* [Page excerpt]:
================================
Table 13. Average evaluation criteria (${\mathrm{EC}}_2$, ${\mathrm{EC}}_4$, ${\mathrm{EC}}_5$) for the three fitted distributions across $M=100$ replications.

True Distribution	Criterion	Beta	Kumaraswamy	WSG-Kumaraswamy
Beta	${\mathrm{EC}}_2$	0.79957	0.78447	0.79229
Kumaraswamy	${\mathrm{EC}}_2$	0.77418	0.79037	0.79379
WSG-Kumaraswamy	${\mathrm{EC}}_2$	0.74697	0.80350	0.80941
Beta	${\mathrm{EC}}_4$	0.86370	0.85141	0.85726
Kumaraswamy	${\mathrm{EC}}_4$	0.83766	0.85322	0.85579
WSG-Kumaraswamy	${\mathrm{EC}}_4$	0.80277	0.84676	0.85153
Beta	${\mathrm{EC}}_5$	24.14710	24.03682	24.04412
Kumaraswamy	${\mathrm{EC}}_5$	21.35543	21.41408	21.40482
WSG-Kumaraswamy	${\mathrm{EC}}_5$	74.80584	75.17281	75.18322

(criteria for which larger values are preferred).

The results exhibit a clear and consistent pattern: each model achieves the best average goodness-of-fit when it is fitted to data generated from its own distribution. In every row of Table 12 and Table 13, the diagonal element (where the fitted model matches the true data-generating mechanism) corresponds to the smallest value of ${\mathrm{EC}}_1$, ${\mathrm{EC}}_3$, ${\mathrm{EC}}_6$, ${\mathrm{EC}}_7$ and the largest value of ${\mathrm{EC}}_2$, ${\mathrm{EC}}_4$, ${\mathrm{EC}}_5$. This confirms that the true underlying distribution is correctly identified by the evaluation criteria.

Two further observations are noteworthy. First, the proposed WSG-Kumaraswamy distribution not only performs best on data generated from itself but also remains highly competitive when fitting data that originate from the Beta or Kumaraswamy distributions; its criterion values are often very close to those of the true model. Second, the absolute values of the log-likelihood (and consequently of AIC and BIC) for the WSG-Kumaraswamy rows are substantially larger than those for the Beta and Kumaraswamy rows. This is a direct consequence of the exponential term $exp\left(1-sin(\pi G/2)\right)$ in the WSG-Kumaraswamy density, which naturally elevates the likelihood scale. Within each row, however, the relative comparison of the three fitted models on the same dataset is valid, and the superiority of the diagonal elements is clear.
================================
* [Provided material]:
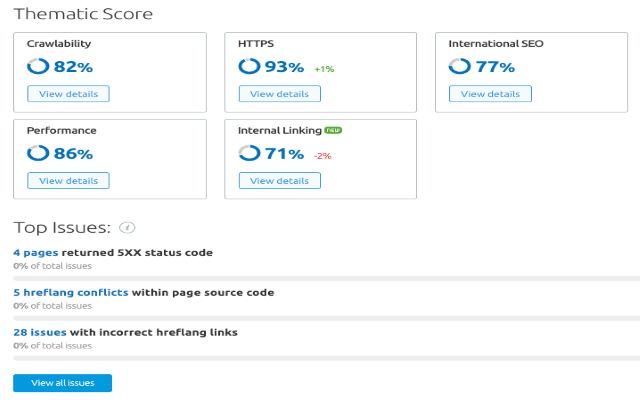
Task: Follow the '4 pages' 5XX status link
Action: 35,253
================================
* [Tasks for this exercise]:
[a] For each statement, (i), (ii) and (iii), say yes or no to whether it agrees with the distribution-fitting excerpt, and quote the deciding words exactly.
(i) The exponential term in the WSG-Kumaraswamy density raises the likelihood scale.
(ii) The criteria in Table 13 are averaged over 50 replications.
(iii) The absolute log-likelihood values for the WSG-Kumaraswamy rows are smaller than those for the Beta and Kumaraswamy rows.
[b] Continue the distribution-fitting excerpt from its last sentence.
The material has no part in what follows.

* [Answers by item number]:
[a]
(i) Yes: "which naturally elevates the likelihood scale"
(ii) No: "across $M=100$ replications"
(iii) No: "substantially larger than those for the Beta and Kumaraswamy rows"

[b]
Overall, this simulation-based comparison reinforces the findings of the empirical applications: the WSG-Kumaraswamy distribution possesses the flexibility to adapt to various data patterns while consistently providing excellent fit when the data genuinely follow the proposed trigonometric-weighted structure.

7. Conclusions

This study has introduced the WSG-Kumaraswamy distribution as a novel and flexible model for unit-interval data. Derived by integrating the Kumaraswamy baseline with the weighted sine-G family, the WSG-Kumaraswamy distribution offers enhanced adaptability in density and hazard shapes without additional parameters, addressing limitations of traditional bounded models. Key statistical properties, including the quantile function, moments and moment-generating function have been derived. Parameter estimation via the MLE method has been explored, with a simulation study confirming the consistency and efficiency of the WSG-Kumaraswamy distribution across various scenarios.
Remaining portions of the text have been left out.